== TASK TO CARRY OUT ==
Return exactly the lines of the records below, starting at the line that contains "Instruction: Expand the Print dropdown arrow" and ending at the line that contains "Given: Open video icon beside 698462008", with both of those lines kept.

== SOURCE MATERIAL ==
· · · · · · ·

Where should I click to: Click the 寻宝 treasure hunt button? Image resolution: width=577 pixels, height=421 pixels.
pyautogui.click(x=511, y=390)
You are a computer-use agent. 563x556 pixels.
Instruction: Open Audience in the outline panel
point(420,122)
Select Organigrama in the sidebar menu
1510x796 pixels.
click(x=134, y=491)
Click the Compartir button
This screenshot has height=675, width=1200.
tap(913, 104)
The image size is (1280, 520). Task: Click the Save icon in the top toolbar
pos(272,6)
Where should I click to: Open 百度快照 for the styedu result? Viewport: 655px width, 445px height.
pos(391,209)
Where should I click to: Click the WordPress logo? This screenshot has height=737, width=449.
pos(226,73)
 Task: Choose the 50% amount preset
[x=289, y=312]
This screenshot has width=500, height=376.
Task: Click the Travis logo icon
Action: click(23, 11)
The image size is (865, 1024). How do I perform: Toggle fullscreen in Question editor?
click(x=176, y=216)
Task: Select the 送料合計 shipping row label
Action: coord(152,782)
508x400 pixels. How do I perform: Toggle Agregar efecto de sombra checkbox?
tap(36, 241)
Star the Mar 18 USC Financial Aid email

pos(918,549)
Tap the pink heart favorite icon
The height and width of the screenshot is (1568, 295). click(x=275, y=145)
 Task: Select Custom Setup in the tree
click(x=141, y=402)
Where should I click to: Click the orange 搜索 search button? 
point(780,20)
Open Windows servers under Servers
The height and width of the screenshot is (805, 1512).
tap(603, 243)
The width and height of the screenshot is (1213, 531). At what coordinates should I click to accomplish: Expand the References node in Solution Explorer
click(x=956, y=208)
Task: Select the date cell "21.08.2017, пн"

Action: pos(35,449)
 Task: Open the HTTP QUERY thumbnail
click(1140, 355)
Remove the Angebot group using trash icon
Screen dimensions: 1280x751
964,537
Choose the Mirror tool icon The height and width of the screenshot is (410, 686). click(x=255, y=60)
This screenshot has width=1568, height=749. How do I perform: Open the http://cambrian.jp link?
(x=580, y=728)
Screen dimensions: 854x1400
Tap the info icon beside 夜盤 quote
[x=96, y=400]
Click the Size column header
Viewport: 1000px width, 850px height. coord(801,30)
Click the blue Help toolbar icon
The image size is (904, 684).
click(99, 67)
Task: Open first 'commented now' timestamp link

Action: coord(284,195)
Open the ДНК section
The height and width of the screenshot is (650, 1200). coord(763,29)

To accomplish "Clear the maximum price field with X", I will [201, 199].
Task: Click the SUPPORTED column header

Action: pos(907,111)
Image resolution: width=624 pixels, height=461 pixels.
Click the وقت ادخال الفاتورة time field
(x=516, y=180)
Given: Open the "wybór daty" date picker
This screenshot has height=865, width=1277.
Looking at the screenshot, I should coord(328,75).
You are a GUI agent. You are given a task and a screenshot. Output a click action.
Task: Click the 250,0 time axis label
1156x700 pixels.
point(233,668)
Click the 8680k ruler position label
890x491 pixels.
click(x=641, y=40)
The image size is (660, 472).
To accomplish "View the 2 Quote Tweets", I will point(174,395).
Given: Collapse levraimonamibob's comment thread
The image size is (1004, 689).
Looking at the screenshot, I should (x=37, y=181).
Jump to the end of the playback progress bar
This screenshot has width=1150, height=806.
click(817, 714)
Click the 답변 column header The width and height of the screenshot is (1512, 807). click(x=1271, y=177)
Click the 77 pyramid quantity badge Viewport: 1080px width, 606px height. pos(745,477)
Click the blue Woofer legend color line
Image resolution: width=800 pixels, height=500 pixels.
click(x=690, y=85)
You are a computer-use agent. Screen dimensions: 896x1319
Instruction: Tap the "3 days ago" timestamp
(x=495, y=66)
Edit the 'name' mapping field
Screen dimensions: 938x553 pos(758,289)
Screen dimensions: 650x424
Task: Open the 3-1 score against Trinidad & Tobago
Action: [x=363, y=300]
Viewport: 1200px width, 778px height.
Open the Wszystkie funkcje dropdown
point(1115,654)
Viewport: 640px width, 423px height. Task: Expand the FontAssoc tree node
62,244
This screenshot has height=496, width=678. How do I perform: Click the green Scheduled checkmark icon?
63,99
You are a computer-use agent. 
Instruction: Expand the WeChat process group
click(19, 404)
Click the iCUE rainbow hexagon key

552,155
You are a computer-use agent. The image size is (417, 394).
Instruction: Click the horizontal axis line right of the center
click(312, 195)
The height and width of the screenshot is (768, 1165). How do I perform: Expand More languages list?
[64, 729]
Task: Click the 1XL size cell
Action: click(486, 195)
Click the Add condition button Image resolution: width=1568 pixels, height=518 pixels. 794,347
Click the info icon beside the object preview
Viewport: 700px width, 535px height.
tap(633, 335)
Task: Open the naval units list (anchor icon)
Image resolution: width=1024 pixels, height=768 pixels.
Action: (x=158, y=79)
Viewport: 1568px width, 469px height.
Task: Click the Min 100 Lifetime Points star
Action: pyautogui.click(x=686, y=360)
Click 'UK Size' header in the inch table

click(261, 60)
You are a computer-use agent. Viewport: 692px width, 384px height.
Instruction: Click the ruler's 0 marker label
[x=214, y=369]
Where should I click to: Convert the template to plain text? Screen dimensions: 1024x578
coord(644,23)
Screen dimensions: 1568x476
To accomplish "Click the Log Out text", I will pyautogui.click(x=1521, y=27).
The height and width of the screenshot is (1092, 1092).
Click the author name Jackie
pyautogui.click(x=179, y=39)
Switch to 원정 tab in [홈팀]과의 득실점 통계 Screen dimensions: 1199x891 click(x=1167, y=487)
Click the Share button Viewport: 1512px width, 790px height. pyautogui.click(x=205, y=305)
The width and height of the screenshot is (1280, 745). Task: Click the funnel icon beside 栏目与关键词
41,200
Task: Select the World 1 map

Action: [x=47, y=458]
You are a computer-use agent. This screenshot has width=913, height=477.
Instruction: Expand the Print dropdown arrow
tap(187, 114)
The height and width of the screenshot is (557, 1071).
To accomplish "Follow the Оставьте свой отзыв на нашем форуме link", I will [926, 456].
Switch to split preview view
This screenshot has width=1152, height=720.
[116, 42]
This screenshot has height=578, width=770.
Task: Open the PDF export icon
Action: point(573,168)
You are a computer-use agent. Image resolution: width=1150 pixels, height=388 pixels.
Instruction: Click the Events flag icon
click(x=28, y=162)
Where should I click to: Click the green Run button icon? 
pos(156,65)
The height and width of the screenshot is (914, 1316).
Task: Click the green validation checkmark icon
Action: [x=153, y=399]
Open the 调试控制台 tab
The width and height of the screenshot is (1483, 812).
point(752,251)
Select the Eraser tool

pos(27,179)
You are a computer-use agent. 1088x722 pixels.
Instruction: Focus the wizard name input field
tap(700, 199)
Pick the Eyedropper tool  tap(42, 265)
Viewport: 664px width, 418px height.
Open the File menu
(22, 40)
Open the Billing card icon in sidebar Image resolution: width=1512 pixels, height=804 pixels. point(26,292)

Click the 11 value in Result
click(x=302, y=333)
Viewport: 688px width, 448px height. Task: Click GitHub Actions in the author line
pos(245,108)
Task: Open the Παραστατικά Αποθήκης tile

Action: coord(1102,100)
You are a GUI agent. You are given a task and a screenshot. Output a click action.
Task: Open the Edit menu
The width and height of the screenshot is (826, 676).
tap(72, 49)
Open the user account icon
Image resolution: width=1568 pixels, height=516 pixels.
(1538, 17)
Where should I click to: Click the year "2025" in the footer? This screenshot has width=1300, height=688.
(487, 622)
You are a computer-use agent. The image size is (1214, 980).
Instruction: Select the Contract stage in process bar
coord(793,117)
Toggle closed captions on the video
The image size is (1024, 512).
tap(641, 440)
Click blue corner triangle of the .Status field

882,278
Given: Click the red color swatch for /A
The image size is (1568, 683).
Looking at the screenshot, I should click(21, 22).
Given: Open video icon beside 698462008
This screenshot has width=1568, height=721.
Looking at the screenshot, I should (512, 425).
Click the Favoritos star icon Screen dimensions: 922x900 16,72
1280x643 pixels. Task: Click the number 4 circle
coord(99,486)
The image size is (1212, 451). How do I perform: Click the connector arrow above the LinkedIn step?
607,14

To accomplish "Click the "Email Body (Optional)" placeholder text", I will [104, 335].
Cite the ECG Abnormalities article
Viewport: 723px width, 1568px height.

· · · · · · ·

== SOLUTION ==
Instruction: Expand the Print dropdown arrow
tap(187, 114)
The height and width of the screenshot is (557, 1071).
To accomplish "Follow the Оставьте свой отзыв на нашем форуме link", I will [926, 456].
Switch to split preview view
This screenshot has width=1152, height=720.
[116, 42]
This screenshot has height=578, width=770.
Task: Open the PDF export icon
Action: point(573,168)
You are a computer-use agent. Image resolution: width=1150 pixels, height=388 pixels.
Instruction: Click the Events flag icon
click(x=28, y=162)
Where should I click to: Click the green Run button icon? 
pos(156,65)
The height and width of the screenshot is (914, 1316).
Task: Click the green validation checkmark icon
Action: [x=153, y=399]
Open the 调试控制台 tab
The width and height of the screenshot is (1483, 812).
point(752,251)
Select the Eraser tool

pos(27,179)
You are a computer-use agent. 1088x722 pixels.
Instruction: Focus the wizard name input field
tap(700, 199)
Pick the Eyedropper tool  tap(42, 265)
Viewport: 664px width, 418px height.
Open the File menu
(22, 40)
Open the Billing card icon in sidebar Image resolution: width=1512 pixels, height=804 pixels. point(26,292)

Click the 11 value in Result
click(x=302, y=333)
Viewport: 688px width, 448px height. Task: Click GitHub Actions in the author line
pos(245,108)
Task: Open the Παραστατικά Αποθήκης tile

Action: coord(1102,100)
You are a GUI agent. You are given a task and a screenshot. Output a click action.
Task: Open the Edit menu
The width and height of the screenshot is (826, 676).
tap(72, 49)
Open the user account icon
Image resolution: width=1568 pixels, height=516 pixels.
(1538, 17)
Where should I click to: Click the year "2025" in the footer? This screenshot has width=1300, height=688.
(487, 622)
You are a computer-use agent. The image size is (1214, 980).
Instruction: Select the Contract stage in process bar
coord(793,117)
Toggle closed captions on the video
The image size is (1024, 512).
tap(641, 440)
Click blue corner triangle of the .Status field

882,278
Given: Click the red color swatch for /A
The image size is (1568, 683).
Looking at the screenshot, I should click(21, 22).
Given: Open video icon beside 698462008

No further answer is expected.